Asteroids are the Jekyll and Hyde of the solar system. If their evil side is in charge, there is an occasional tendency to hit Earth, causing death and destruction. Their good side is that they offer astronomers a treasure trove of information and promise a bountiful supply of raw materials for humanity.
To embrace the celestial Jekylls and avoid the Hydes, we need to know the location and composition of the many and varied bodies with orbits around the Sun that come close to Earth.
Much of the mapping can be done with telescopes on Earth. To find what asteroids are made of, however, we need to send a spacecraft.
Public space agencies are on the case. The most ambitious mission so far is Osiris-Rex, by the US space agency Nasa.
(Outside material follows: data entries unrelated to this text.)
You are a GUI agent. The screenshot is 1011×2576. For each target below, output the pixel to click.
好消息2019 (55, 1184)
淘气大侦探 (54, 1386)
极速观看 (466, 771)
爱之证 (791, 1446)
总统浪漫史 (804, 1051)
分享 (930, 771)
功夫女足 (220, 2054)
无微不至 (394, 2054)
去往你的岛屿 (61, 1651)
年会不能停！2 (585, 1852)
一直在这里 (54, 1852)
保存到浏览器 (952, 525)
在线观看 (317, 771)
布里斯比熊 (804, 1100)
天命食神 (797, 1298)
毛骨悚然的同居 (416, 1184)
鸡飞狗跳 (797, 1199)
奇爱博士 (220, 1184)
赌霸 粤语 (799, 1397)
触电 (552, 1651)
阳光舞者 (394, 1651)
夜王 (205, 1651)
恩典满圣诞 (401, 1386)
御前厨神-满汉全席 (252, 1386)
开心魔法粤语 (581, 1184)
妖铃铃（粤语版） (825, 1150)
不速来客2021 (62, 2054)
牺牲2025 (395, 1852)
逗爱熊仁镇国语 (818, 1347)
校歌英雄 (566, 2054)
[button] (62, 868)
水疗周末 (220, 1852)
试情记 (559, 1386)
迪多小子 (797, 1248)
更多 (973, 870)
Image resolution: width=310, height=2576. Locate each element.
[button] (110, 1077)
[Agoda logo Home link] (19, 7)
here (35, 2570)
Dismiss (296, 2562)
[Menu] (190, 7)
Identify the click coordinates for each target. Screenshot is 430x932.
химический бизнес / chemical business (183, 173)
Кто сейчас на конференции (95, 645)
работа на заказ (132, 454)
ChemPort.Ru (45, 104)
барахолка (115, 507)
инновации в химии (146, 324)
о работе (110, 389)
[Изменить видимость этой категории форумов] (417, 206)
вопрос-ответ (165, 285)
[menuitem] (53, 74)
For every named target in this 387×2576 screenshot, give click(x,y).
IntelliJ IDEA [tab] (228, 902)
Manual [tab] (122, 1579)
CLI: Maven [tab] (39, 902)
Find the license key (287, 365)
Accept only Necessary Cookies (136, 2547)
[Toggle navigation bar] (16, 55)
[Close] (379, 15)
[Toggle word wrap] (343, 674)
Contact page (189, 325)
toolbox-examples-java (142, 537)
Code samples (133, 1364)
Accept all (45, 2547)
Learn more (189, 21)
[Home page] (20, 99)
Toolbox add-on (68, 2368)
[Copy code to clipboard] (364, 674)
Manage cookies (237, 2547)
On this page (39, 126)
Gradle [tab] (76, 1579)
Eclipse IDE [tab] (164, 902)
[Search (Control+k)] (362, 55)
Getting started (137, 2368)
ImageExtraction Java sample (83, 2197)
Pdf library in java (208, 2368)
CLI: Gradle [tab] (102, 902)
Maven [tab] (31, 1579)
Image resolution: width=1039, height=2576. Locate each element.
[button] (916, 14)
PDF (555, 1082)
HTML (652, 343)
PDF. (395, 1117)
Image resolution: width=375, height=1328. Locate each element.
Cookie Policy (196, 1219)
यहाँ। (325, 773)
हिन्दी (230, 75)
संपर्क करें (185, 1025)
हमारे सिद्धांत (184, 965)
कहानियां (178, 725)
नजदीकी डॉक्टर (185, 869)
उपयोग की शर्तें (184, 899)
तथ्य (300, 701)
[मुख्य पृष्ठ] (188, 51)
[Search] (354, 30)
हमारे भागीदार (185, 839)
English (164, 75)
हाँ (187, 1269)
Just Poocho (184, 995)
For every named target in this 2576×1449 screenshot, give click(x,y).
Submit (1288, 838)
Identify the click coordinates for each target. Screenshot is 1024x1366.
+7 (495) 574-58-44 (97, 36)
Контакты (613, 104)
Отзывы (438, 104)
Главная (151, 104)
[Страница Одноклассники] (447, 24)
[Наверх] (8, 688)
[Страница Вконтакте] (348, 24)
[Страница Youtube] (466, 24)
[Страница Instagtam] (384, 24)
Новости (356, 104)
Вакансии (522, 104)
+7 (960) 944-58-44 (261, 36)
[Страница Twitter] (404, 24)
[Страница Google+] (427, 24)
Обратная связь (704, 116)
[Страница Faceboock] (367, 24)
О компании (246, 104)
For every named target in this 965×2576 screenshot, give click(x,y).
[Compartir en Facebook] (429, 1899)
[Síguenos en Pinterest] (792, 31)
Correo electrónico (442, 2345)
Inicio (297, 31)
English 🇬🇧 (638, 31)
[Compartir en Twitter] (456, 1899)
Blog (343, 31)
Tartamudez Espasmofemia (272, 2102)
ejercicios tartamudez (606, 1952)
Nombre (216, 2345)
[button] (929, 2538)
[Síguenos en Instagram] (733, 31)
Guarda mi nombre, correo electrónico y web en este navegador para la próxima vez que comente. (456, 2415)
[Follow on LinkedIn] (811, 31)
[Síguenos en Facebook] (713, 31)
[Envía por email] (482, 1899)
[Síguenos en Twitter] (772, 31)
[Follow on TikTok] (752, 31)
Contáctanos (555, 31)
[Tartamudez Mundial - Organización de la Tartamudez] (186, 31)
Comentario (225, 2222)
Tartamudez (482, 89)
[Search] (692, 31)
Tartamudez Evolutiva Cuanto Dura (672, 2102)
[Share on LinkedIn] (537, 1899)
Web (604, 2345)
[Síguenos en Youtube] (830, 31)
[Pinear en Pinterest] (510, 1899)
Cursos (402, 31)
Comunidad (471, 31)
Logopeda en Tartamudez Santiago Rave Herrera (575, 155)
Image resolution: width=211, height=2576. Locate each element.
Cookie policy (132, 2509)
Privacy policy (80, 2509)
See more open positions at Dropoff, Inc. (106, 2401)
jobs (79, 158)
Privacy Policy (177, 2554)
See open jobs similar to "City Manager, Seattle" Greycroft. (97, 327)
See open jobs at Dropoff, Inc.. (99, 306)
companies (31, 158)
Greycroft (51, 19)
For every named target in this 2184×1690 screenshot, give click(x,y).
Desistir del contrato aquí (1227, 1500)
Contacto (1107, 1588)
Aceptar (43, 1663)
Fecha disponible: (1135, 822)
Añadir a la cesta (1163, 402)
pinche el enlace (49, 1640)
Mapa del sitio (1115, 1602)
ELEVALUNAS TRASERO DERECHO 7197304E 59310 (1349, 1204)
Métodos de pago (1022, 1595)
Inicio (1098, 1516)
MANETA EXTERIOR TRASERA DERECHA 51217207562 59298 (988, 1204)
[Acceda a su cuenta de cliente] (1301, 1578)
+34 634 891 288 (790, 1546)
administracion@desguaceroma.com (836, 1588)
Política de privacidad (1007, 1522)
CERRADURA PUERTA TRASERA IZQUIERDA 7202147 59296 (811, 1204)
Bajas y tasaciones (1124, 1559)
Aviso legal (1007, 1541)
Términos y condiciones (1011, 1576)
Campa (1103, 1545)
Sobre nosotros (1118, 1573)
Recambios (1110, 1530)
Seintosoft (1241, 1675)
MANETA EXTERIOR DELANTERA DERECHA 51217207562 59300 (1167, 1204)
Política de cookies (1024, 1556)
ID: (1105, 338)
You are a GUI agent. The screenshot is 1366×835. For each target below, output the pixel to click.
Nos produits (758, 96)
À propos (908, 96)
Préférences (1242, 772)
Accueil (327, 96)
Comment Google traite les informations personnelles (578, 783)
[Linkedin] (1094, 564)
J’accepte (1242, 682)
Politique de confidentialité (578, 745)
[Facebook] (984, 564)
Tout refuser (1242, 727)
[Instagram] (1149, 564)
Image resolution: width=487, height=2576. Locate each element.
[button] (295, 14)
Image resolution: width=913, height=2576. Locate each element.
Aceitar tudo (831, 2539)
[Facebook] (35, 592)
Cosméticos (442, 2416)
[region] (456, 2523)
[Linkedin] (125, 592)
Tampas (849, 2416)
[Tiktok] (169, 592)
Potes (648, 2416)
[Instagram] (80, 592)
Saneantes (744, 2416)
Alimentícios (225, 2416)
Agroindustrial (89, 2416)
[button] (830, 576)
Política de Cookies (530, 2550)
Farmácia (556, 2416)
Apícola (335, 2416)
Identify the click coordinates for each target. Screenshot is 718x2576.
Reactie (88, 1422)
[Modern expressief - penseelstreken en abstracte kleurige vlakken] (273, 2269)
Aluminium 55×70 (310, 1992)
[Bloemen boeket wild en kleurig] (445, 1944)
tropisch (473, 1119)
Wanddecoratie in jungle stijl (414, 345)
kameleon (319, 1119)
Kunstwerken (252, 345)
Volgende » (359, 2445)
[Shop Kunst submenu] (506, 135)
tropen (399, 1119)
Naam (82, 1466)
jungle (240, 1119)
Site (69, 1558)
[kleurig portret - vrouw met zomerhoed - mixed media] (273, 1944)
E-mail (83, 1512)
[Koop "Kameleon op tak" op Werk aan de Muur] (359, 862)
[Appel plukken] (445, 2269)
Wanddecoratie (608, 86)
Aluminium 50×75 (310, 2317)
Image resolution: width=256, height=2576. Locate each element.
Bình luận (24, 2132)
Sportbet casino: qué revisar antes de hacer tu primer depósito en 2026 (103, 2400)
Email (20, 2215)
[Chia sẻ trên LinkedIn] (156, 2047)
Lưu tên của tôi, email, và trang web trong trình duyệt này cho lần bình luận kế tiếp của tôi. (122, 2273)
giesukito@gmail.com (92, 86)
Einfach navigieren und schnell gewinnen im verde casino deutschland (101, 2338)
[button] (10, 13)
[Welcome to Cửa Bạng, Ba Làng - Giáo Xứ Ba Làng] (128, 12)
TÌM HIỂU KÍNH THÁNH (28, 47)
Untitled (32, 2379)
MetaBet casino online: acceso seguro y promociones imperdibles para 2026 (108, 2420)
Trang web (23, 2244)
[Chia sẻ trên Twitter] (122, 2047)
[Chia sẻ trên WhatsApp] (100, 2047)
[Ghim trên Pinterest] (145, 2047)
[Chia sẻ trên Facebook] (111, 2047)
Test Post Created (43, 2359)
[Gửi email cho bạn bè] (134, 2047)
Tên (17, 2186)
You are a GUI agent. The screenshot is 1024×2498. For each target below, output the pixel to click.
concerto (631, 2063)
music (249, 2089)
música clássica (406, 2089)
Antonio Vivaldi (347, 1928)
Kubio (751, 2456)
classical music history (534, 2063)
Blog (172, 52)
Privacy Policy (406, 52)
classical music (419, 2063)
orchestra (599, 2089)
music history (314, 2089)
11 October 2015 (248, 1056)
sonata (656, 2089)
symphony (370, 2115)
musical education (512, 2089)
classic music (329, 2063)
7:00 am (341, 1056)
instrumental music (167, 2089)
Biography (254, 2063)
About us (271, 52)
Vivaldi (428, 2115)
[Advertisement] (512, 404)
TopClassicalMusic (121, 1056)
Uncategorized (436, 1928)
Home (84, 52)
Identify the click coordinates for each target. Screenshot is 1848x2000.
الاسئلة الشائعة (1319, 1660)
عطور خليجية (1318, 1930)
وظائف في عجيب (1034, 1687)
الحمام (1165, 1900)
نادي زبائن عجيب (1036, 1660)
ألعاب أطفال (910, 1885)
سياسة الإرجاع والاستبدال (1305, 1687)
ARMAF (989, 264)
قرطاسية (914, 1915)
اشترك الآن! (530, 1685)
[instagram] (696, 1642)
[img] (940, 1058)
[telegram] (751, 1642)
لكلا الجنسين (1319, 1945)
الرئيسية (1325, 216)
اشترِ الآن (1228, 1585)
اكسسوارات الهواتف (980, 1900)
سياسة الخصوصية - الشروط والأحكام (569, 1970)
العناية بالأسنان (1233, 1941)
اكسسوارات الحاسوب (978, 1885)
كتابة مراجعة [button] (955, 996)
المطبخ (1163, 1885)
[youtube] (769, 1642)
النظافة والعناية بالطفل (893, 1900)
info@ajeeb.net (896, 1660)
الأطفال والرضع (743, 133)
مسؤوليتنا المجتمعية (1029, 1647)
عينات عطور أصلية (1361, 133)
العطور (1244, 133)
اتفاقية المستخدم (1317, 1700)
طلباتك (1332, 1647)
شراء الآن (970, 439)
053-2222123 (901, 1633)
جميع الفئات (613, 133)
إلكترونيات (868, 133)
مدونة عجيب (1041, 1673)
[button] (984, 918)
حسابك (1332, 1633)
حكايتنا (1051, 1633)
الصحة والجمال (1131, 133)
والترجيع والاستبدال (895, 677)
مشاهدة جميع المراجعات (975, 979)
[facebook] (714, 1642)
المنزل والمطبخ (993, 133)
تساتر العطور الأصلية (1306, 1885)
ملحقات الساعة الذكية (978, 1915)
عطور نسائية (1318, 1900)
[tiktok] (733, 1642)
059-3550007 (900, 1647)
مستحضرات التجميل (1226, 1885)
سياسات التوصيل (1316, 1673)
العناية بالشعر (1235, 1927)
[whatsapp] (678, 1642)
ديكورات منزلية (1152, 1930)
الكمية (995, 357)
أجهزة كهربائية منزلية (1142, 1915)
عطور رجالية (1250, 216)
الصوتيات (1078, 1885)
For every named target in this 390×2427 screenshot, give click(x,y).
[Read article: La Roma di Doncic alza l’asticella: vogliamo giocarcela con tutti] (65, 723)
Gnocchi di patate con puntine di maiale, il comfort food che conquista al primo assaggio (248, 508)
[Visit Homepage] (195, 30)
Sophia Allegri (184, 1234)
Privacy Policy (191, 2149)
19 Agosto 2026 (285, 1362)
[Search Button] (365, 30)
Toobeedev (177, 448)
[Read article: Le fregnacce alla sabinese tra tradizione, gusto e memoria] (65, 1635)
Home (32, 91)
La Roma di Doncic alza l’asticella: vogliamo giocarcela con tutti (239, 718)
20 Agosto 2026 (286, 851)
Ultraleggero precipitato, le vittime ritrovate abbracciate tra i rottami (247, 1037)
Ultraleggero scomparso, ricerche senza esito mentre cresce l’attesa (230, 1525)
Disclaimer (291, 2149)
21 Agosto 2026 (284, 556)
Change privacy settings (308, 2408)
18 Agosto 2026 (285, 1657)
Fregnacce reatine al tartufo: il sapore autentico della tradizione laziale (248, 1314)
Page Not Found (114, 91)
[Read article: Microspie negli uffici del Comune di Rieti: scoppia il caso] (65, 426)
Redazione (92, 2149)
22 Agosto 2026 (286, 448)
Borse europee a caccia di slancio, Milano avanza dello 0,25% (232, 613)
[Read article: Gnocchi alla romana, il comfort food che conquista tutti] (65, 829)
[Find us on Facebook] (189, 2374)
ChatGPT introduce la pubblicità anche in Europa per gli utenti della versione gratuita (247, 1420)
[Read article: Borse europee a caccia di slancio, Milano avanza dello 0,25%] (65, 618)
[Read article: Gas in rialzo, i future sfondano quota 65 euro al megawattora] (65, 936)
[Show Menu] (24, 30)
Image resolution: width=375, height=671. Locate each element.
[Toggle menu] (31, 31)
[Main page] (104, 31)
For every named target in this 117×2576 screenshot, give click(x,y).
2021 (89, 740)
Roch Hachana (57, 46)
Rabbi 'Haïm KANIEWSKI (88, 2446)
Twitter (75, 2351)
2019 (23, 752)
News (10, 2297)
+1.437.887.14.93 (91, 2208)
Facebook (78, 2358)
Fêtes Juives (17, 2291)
Launched in September last year, the craft will reach a near-Earth asteroid called Bennu in 2018. It will fly around for two years, surveying the carbon-rich surface of the asteroid, then collect up to 2kg of soil or rock. It will return to Earth with the sample in 2023.
The Japanese space agency Jaxa is also exploring asteroids. In 2010, its Hayabusa mission brought back a tiny amount of dust from a small asteroid called Itokawa. The follow-up Hayabusa 2 mission is en route to another asteroid, Ryugu, which it is due to reach next year; it should return to Earth with a larger sample at the end of 2020.
More ambitious and further in the future is Nasa’s Asteroid Redirect Mission. This would send a robotic spacecraft to a large asteroid, collect a multi-tonne rock and redirect it into a stable orbit of the moon. Astronauts would explore it there and bring samples to Earth in the late 2020s. One problem, though, is that Nasa’s 2018 budget does not include funds for Asteroid Redirect, so the mission’s future is uncertain.
There is more positive news about Nasa’s Psyche mission, which has moved up the priority list and may start in 2022. In 2026/27 a robotic craft would visit and survey Psyche, a unique metal asteroid, which may be the exposed nickel-iron core of an early failed planet.
Both Nasa and the European Space Agency (ESA) are considering “asteroid impact” missions for the early 2020s to investigate the feasibility of deflecting any asteroid that might be heading for a catastrophic crash with Earth. Neither has yet secured enough funding to proceed with final development.
All these missions involve large robotic spacecraft that cost hundreds of millions of dollars.
Miniaturisation may offer a cheaper route. A proposal for an Asteroid Touring Nanosat Fleet was put to the European Planetary Society Congress, held in Latvia last month. It would send 50 nanosatellites propelled by solar wind sails (esails). Each craft would use a 4cm telescope to image six asteroids from a distance of about 1,000km.
Pekka Janhunen of the Finnish Meteorological Institute, the project leader, estimates the cost at just €60m. “The nanosats could gather a great deal of information,” Mr Janhunen says. “They would also gather data on the chemical composition of surface features, such as whether the spectral signature of water is present.”
The private sector is planning to send small satellites on asteroid prospecting missions. Deep Space Industries and Planetary Resources, both US companies, are developing projects that will test their technologies in Earth’s orbit before heading farther into space.
Planetary Resources hopes to launch Arkyd-301, its first prospecting mission, in 2020. This would send a small group of craft to investigate asteroids believed to be rich in exploitable water.
Prospector-1, the first commercial interplanetary mining mission by Deep Space Industries, will intercept a near-Earth asteroid to determine its value as a source of space resources.
After arrival, Prospector-1 will map the asteroid’s surface and subsurface. The spacecraft will then use its water thrusters to touch down, measuring the asteroid’s geophysical characteristics.
A feature of Deep Space Industries’ craft is the use of a direct water thruster called Comet, a simpler way to use water for propulsion. Grant Bonin, the company’s chief technologist, calls it a “flying steam kettle”.
The first private missions to the moon, a closer and easier target than asteroids, could come as soon as next year, with the $30m Google Lunar XPrize providing an incentive.
Both Moon Express of Florida and ispace of Japan hope to win the prize by being the first privately funded team to place a rover on the moon, travel 500m across its surface and transmit high-definition video and images back to Earth.